=== Task material ===
§

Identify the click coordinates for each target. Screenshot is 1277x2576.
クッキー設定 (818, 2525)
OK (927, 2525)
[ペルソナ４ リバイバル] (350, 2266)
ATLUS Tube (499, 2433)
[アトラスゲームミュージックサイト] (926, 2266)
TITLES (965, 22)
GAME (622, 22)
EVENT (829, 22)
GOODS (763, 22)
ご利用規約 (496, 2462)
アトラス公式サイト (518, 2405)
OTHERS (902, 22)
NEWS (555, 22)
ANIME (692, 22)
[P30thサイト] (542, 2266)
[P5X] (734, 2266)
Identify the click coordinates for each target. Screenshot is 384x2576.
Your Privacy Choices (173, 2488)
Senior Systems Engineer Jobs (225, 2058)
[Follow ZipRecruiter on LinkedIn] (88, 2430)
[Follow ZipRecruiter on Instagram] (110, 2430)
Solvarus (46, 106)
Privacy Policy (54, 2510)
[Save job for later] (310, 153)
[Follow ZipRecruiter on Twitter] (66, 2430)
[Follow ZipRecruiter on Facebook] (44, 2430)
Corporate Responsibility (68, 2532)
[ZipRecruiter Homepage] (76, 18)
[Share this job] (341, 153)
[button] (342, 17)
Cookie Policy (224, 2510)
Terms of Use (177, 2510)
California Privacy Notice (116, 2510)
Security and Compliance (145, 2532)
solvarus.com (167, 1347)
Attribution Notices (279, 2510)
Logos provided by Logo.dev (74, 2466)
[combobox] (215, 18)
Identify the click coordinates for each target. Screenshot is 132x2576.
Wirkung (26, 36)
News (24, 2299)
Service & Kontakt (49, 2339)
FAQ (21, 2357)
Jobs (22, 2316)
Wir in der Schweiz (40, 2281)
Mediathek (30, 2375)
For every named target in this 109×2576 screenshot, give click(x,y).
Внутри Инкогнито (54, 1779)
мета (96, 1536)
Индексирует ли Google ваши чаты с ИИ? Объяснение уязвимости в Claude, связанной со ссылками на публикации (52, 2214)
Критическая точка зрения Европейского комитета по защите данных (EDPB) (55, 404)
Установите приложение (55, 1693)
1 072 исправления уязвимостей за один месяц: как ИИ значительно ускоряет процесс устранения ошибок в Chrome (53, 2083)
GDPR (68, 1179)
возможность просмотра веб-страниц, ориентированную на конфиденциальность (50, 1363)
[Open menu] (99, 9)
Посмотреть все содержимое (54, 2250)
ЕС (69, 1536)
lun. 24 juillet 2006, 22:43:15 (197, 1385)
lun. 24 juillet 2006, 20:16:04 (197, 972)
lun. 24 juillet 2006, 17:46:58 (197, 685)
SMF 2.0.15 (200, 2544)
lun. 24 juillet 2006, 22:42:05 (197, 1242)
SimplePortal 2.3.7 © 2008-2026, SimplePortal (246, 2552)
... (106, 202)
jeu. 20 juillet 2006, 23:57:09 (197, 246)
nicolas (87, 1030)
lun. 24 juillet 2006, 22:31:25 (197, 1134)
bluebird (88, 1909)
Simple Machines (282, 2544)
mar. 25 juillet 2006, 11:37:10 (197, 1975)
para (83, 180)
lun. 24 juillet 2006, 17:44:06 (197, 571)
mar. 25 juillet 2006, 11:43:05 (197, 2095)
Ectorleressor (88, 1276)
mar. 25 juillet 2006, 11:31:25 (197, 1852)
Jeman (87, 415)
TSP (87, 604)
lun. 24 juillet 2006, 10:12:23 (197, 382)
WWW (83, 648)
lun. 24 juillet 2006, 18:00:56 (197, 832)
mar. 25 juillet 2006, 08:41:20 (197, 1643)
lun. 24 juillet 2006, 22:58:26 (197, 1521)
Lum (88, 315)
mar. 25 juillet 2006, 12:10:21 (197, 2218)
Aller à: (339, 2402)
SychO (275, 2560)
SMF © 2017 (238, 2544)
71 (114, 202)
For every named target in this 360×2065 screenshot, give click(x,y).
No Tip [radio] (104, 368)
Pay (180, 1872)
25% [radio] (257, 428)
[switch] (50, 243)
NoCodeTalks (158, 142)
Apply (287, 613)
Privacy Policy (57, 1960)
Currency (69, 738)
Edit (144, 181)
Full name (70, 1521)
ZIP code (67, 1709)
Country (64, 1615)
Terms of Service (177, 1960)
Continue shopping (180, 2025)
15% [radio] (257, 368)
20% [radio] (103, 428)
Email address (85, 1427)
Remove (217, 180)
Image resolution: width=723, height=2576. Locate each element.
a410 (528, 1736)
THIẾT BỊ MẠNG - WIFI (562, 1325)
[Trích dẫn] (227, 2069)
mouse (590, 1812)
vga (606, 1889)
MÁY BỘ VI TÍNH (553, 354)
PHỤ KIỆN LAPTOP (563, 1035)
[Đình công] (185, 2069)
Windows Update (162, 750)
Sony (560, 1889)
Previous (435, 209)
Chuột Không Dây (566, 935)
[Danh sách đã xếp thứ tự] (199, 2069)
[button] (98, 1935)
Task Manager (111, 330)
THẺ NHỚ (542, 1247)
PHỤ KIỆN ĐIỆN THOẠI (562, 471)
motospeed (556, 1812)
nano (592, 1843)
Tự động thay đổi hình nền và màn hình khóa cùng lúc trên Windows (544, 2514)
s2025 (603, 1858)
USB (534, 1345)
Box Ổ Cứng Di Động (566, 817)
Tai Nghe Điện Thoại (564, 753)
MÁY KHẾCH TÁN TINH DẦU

§

=== Work order ===
Would it be possible to set down the full listing again, character for character?

=== Task answer ===
Identify the click coordinates for each target. Screenshot is 1277x2576.
クッキー設定 (818, 2525)
OK (927, 2525)
[ペルソナ４ リバイバル] (350, 2266)
ATLUS Tube (499, 2433)
[アトラスゲームミュージックサイト] (926, 2266)
TITLES (965, 22)
GAME (622, 22)
EVENT (829, 22)
GOODS (763, 22)
ご利用規約 (496, 2462)
アトラス公式サイト (518, 2405)
OTHERS (902, 22)
NEWS (555, 22)
ANIME (692, 22)
[P30thサイト] (542, 2266)
[P5X] (734, 2266)
Identify the click coordinates for each target. Screenshot is 384x2576.
Your Privacy Choices (173, 2488)
Senior Systems Engineer Jobs (225, 2058)
[Follow ZipRecruiter on LinkedIn] (88, 2430)
[Follow ZipRecruiter on Instagram] (110, 2430)
Solvarus (46, 106)
Privacy Policy (54, 2510)
[Save job for later] (310, 153)
[Follow ZipRecruiter on Twitter] (66, 2430)
[Follow ZipRecruiter on Facebook] (44, 2430)
Corporate Responsibility (68, 2532)
[ZipRecruiter Homepage] (76, 18)
[Share this job] (341, 153)
[button] (342, 17)
Cookie Policy (224, 2510)
Terms of Use (177, 2510)
California Privacy Notice (116, 2510)
Security and Compliance (145, 2532)
solvarus.com (167, 1347)
Attribution Notices (279, 2510)
Logos provided by Logo.dev (74, 2466)
[combobox] (215, 18)
Identify the click coordinates for each target. Screenshot is 132x2576.
Wirkung (26, 36)
News (24, 2299)
Service & Kontakt (49, 2339)
FAQ (21, 2357)
Jobs (22, 2316)
Wir in der Schweiz (40, 2281)
Mediathek (30, 2375)
For every named target in this 109×2576 screenshot, give click(x,y).
Внутри Инкогнито (54, 1779)
мета (96, 1536)
Индексирует ли Google ваши чаты с ИИ? Объяснение уязвимости в Claude, связанной со ссылками на публикации (52, 2214)
Критическая точка зрения Европейского комитета по защите данных (EDPB) (55, 404)
Установите приложение (55, 1693)
1 072 исправления уязвимостей за один месяц: как ИИ значительно ускоряет процесс устранения ошибок в Chrome (53, 2083)
GDPR (68, 1179)
возможность просмотра веб-страниц, ориентированную на конфиденциальность (50, 1363)
[Open menu] (99, 9)
Посмотреть все содержимое (54, 2250)
ЕС (69, 1536)
lun. 24 juillet 2006, 22:43:15 (197, 1385)
lun. 24 juillet 2006, 20:16:04 (197, 972)
lun. 24 juillet 2006, 17:46:58 (197, 685)
SMF 2.0.15 (200, 2544)
lun. 24 juillet 2006, 22:42:05 (197, 1242)
SimplePortal 2.3.7 © 2008-2026, SimplePortal (246, 2552)
... (106, 202)
jeu. 20 juillet 2006, 23:57:09 (197, 246)
nicolas (87, 1030)
lun. 24 juillet 2006, 22:31:25 (197, 1134)
bluebird (88, 1909)
Simple Machines (282, 2544)
mar. 25 juillet 2006, 11:37:10 (197, 1975)
para (83, 180)
lun. 24 juillet 2006, 17:44:06 (197, 571)
mar. 25 juillet 2006, 11:43:05 (197, 2095)
Ectorleressor (88, 1276)
mar. 25 juillet 2006, 11:31:25 (197, 1852)
Jeman (87, 415)
TSP (87, 604)
lun. 24 juillet 2006, 10:12:23 (197, 382)
WWW (83, 648)
lun. 24 juillet 2006, 18:00:56 (197, 832)
mar. 25 juillet 2006, 08:41:20 (197, 1643)
lun. 24 juillet 2006, 22:58:26 (197, 1521)
Lum (88, 315)
mar. 25 juillet 2006, 12:10:21 (197, 2218)
Aller à: (339, 2402)
SychO (275, 2560)
SMF © 2017 (238, 2544)
71 (114, 202)
For every named target in this 360×2065 screenshot, give click(x,y).
No Tip [radio] (104, 368)
Pay (180, 1872)
25% [radio] (257, 428)
[switch] (50, 243)
NoCodeTalks (158, 142)
Apply (287, 613)
Privacy Policy (57, 1960)
Currency (69, 738)
Edit (144, 181)
Full name (70, 1521)
ZIP code (67, 1709)
Country (64, 1615)
Terms of Service (177, 1960)
Continue shopping (180, 2025)
15% [radio] (257, 368)
20% [radio] (103, 428)
Email address (85, 1427)
Remove (217, 180)
Image resolution: width=723, height=2576. Locate each element.
a410 (528, 1736)
THIẾT BỊ MẠNG - WIFI (562, 1325)
[Trích dẫn] (227, 2069)
mouse (590, 1812)
vga (606, 1889)
MÁY BỘ VI TÍNH (553, 354)
PHỤ KIỆN LAPTOP (563, 1035)
[Đình công] (185, 2069)
Windows Update (162, 750)
Sony (560, 1889)
Previous (435, 209)
Chuột Không Dây (566, 935)
[Danh sách đã xếp thứ tự] (199, 2069)
[button] (98, 1935)
Task Manager (111, 330)
THẺ NHỚ (542, 1247)
PHỤ KIỆN ĐIỆN THOẠI (562, 471)
motospeed (556, 1812)
nano (592, 1843)
Tự động thay đổi hình nền và màn hình khóa cùng lúc trên Windows (544, 2514)
s2025 (603, 1858)
USB (534, 1345)
Box Ổ Cứng Di Động (566, 817)
Tai Nghe Điện Thoại (564, 753)
MÁY KHẾCH TÁN TINH DẦU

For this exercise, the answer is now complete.